If she is suffering from headaches, suggest she takes Aspirin (500 mg), Ibuprofen (400 mg) or Paracetamol (500 mg), as needed, and provide her with the pain killer of her choice. Be aware that Aspirin and Ibuprofen may not be tolerated by a woman with gastritis or peptic ulcer diseases. In general, if her condition is severe, or if she is unhappy with your advice, refer her to the nearest health centre or hospital.
Timing and techniques for DMPA injections:
When to start DMPA injections:
- In the first seven days after menstrual bleeding starts.
- Six weeks after childbirth, or at any time once menstruation has returned, indicating the woman is not pregnant.
- Any time within four weeks after giving birth; beyond four weeks and monthly bleeding have not returned if your client is not breastfeeding.
- Immediately, or within the seventh day after a miscarriage or abortion.
- Immediately after stopping another method.

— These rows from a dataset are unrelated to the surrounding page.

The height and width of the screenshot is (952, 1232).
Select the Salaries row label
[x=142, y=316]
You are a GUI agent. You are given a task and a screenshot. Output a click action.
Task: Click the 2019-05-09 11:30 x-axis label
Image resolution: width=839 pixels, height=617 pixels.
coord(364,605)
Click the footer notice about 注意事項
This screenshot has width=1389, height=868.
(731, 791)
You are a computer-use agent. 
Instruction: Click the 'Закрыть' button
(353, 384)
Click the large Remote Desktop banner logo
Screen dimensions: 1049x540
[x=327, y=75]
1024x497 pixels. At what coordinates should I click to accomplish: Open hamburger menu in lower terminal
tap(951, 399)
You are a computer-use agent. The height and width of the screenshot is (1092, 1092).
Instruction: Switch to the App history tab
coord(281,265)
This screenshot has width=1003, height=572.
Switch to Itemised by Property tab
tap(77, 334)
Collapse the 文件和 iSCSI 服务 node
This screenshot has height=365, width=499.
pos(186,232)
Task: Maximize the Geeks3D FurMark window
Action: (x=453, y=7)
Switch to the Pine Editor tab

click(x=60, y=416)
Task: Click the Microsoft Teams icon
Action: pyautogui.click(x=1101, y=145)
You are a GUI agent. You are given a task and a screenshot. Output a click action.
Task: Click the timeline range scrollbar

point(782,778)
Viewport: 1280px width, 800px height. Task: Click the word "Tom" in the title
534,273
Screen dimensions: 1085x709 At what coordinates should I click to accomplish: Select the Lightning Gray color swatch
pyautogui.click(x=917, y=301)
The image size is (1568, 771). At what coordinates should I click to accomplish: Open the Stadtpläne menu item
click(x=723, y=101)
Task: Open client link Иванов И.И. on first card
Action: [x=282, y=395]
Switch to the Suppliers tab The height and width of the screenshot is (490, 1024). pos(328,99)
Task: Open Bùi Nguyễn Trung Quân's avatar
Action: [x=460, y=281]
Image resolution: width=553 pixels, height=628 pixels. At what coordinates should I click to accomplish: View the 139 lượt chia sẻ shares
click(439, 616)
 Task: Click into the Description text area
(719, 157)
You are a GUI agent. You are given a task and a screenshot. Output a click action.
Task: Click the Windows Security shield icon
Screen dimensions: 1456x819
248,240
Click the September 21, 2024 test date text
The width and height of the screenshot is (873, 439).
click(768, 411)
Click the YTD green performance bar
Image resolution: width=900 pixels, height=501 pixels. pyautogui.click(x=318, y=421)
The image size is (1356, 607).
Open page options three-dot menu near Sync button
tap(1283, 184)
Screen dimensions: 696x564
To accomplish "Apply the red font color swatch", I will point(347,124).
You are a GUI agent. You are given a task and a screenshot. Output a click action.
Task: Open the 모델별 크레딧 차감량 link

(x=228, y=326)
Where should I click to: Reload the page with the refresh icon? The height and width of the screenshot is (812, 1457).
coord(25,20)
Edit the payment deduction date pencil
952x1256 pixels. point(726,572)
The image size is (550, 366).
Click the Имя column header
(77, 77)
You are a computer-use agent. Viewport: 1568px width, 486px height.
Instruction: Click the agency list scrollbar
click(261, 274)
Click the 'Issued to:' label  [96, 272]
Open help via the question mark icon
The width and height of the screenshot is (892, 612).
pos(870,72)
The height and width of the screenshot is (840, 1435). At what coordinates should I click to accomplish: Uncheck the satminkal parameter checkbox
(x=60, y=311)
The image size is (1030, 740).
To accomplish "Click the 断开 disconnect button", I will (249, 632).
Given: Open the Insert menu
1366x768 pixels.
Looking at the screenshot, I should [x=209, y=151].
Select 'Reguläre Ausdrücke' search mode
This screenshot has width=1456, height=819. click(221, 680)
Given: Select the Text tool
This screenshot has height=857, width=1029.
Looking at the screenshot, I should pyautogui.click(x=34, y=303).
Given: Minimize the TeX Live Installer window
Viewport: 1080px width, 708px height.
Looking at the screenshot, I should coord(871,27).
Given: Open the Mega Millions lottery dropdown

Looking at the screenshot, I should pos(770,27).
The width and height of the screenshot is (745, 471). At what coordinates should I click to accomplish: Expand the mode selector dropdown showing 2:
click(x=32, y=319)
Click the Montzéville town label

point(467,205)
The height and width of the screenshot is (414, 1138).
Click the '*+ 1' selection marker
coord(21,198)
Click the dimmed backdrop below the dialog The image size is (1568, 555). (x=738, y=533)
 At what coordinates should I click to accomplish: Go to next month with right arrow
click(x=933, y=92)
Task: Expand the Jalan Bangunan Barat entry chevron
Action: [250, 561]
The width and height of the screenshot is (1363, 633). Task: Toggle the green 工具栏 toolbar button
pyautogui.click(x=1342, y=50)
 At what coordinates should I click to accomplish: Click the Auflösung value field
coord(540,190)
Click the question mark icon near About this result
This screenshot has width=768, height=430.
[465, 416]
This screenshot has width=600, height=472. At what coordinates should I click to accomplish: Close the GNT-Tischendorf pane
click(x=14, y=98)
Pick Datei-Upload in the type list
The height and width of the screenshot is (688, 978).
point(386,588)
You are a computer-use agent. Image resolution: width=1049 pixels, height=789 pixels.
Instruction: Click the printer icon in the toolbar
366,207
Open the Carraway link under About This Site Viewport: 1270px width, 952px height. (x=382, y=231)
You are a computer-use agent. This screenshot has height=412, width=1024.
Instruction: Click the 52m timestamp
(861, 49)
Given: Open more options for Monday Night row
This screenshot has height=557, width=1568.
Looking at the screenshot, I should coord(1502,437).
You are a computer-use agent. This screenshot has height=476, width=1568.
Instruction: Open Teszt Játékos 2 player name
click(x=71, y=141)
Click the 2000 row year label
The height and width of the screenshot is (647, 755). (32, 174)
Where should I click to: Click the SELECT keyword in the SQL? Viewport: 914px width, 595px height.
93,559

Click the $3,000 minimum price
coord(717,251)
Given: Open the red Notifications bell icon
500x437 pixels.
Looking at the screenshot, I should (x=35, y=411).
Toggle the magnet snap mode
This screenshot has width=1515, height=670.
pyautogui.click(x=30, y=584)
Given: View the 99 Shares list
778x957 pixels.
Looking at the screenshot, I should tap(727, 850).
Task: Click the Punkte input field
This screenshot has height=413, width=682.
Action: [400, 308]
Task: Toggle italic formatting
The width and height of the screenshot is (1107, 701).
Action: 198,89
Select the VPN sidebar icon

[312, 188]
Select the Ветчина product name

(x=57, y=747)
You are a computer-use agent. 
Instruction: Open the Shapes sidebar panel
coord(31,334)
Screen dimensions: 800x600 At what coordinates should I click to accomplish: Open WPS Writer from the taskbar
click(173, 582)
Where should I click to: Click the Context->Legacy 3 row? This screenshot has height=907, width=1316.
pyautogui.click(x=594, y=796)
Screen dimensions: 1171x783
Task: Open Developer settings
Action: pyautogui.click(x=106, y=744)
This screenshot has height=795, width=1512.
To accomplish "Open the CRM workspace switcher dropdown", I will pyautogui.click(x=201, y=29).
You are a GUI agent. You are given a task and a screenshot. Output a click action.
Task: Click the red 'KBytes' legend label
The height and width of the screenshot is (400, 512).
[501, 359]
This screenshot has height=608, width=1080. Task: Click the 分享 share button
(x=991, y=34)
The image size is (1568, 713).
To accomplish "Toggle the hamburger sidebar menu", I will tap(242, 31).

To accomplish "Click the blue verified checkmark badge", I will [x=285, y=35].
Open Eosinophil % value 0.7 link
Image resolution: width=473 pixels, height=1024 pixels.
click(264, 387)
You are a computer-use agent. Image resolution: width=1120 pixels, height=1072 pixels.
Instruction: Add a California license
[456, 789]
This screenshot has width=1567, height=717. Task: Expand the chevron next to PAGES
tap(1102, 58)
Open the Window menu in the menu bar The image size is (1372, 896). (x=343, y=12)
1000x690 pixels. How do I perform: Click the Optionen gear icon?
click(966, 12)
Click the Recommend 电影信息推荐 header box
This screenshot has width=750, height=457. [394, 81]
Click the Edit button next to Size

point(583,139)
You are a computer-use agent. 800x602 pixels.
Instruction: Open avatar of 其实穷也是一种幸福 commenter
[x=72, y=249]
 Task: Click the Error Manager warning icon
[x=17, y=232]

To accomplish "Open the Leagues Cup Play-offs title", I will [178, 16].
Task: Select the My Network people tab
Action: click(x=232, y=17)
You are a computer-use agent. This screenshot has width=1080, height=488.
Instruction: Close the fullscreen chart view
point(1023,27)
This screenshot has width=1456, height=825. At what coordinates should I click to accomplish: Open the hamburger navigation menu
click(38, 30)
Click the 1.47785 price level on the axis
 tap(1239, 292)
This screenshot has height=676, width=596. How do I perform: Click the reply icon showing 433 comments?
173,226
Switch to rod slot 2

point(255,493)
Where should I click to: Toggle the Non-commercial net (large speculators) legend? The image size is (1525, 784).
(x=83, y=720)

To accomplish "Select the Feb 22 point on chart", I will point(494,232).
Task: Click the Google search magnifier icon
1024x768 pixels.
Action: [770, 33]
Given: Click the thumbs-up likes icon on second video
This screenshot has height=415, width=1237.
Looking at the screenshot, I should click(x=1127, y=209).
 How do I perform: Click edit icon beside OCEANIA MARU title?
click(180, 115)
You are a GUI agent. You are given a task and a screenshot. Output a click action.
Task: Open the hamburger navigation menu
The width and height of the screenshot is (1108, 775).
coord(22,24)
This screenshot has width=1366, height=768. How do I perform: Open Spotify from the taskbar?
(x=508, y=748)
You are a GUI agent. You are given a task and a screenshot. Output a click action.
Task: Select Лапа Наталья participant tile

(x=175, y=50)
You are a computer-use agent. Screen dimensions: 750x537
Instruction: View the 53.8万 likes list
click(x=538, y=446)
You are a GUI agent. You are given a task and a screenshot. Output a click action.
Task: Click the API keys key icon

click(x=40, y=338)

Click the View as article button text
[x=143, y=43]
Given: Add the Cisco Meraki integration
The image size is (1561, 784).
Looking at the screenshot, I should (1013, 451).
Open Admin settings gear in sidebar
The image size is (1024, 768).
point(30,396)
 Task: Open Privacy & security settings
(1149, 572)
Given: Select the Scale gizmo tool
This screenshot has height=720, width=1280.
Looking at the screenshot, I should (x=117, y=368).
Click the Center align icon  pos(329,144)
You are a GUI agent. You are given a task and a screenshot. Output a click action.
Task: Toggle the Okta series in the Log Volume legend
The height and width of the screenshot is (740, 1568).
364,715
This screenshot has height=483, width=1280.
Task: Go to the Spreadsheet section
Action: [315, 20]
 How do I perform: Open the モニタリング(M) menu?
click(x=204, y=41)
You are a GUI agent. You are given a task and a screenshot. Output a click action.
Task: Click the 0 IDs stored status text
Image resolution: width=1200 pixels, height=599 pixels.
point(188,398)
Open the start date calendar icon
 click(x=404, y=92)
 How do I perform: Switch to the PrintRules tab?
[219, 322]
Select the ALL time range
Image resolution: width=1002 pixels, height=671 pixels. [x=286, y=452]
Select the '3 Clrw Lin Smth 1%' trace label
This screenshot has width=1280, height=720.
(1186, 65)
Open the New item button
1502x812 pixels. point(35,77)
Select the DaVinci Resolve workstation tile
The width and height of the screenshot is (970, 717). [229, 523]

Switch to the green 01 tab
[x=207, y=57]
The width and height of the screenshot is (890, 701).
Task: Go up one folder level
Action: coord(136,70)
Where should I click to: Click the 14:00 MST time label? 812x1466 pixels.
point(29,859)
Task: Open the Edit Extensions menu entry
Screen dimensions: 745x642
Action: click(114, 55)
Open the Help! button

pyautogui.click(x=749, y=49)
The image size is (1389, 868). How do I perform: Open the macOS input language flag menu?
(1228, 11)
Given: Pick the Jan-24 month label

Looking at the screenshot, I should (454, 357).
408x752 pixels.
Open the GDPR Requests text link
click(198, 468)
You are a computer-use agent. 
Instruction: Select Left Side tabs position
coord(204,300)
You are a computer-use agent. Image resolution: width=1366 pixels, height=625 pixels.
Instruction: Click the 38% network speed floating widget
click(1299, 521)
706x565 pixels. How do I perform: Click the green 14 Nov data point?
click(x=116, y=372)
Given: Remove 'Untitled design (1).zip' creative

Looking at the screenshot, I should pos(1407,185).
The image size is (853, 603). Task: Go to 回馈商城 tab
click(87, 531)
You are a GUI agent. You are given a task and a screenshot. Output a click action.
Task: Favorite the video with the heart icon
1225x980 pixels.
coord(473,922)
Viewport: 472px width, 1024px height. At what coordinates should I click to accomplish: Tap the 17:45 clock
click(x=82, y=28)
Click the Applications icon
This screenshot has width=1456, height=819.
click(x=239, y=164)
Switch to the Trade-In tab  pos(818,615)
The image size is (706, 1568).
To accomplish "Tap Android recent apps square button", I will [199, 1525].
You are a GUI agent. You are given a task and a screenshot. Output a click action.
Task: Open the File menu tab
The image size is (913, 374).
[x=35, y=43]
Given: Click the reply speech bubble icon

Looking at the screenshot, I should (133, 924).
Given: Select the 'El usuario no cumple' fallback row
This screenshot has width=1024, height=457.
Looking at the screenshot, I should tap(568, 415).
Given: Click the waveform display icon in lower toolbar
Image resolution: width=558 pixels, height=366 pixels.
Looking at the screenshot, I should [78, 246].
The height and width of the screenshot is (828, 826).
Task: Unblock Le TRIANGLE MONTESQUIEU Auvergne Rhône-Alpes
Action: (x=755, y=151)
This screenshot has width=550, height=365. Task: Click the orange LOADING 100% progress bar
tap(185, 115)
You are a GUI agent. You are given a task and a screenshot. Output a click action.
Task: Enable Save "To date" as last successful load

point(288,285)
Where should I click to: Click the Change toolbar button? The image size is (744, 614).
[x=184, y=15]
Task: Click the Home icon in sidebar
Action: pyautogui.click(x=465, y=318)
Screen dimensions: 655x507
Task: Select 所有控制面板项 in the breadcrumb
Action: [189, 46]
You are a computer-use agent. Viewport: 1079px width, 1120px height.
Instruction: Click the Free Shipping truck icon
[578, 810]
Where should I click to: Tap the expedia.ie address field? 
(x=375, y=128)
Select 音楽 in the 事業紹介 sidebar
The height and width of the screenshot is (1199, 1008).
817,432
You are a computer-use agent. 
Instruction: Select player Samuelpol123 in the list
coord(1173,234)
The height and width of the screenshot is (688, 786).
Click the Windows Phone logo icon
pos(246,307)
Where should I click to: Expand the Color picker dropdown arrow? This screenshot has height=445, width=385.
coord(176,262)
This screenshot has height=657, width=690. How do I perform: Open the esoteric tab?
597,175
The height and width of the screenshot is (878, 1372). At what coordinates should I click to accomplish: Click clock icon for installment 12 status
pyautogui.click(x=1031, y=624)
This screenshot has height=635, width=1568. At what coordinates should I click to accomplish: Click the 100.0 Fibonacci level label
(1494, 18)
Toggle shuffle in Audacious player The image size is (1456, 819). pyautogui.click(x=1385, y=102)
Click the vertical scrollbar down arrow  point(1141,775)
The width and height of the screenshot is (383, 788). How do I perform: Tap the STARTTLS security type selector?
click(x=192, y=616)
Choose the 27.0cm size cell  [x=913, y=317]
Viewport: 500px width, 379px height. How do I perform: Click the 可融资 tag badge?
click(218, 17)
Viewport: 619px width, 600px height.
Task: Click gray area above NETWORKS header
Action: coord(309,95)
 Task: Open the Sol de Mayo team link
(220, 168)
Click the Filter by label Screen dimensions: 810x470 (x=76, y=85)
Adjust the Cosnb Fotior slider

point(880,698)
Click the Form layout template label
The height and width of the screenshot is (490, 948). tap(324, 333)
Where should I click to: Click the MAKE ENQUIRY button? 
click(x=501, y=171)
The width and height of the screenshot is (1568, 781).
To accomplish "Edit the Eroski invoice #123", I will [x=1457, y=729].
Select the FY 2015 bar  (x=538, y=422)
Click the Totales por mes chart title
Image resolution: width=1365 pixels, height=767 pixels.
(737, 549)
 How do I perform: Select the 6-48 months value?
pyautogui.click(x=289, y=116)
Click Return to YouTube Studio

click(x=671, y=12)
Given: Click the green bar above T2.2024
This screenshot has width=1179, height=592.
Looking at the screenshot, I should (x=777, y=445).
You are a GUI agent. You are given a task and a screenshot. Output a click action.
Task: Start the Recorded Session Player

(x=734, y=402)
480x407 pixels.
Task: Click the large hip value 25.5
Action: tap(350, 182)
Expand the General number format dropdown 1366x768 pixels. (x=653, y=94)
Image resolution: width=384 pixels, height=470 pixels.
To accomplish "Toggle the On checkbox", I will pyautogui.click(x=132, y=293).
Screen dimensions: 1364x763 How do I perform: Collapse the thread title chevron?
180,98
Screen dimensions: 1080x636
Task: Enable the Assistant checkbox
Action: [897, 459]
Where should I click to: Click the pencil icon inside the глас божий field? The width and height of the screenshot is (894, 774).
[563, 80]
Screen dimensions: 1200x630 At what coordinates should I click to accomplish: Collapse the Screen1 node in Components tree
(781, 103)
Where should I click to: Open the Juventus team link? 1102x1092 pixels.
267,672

Injectable hormonal contraceptives are different from other injections because they are administered using deep intramuscular injection techniques. The vial must be shaken strongly before it is drawn into the syringe, to ensure the active ingredient is in suspension and not in the bottom of the vial. Following the procedure, the injection site should not be massaged or pressurised, because this may accelerate absorption of the drug. Infection prevention procedures are critical.
Reinjection schedule:
When the client comes to you to have her next or subsequent injection, you should check your records to see when you last gave her an injection. If it is the correct appointment date, give her the injection. If she comes to you up to two weeks before her appointment or up to one month after her scheduled appointment, you can still give her the injection. But if she is more than one month late, she can get another injection that day only if you can be sure that she is not pregnant.
She is unlikely to be pregnant if:
- She has had no sex since the day of her last injection.
- She has used condoms or another method every time she has had sex since the end of her last injection.
- She had a baby less than six months ago, is fully, or nearly fully, breastfeeding, and has not had her period since.
- She has taken emergency contraceptive pills after every sex act since her last injection.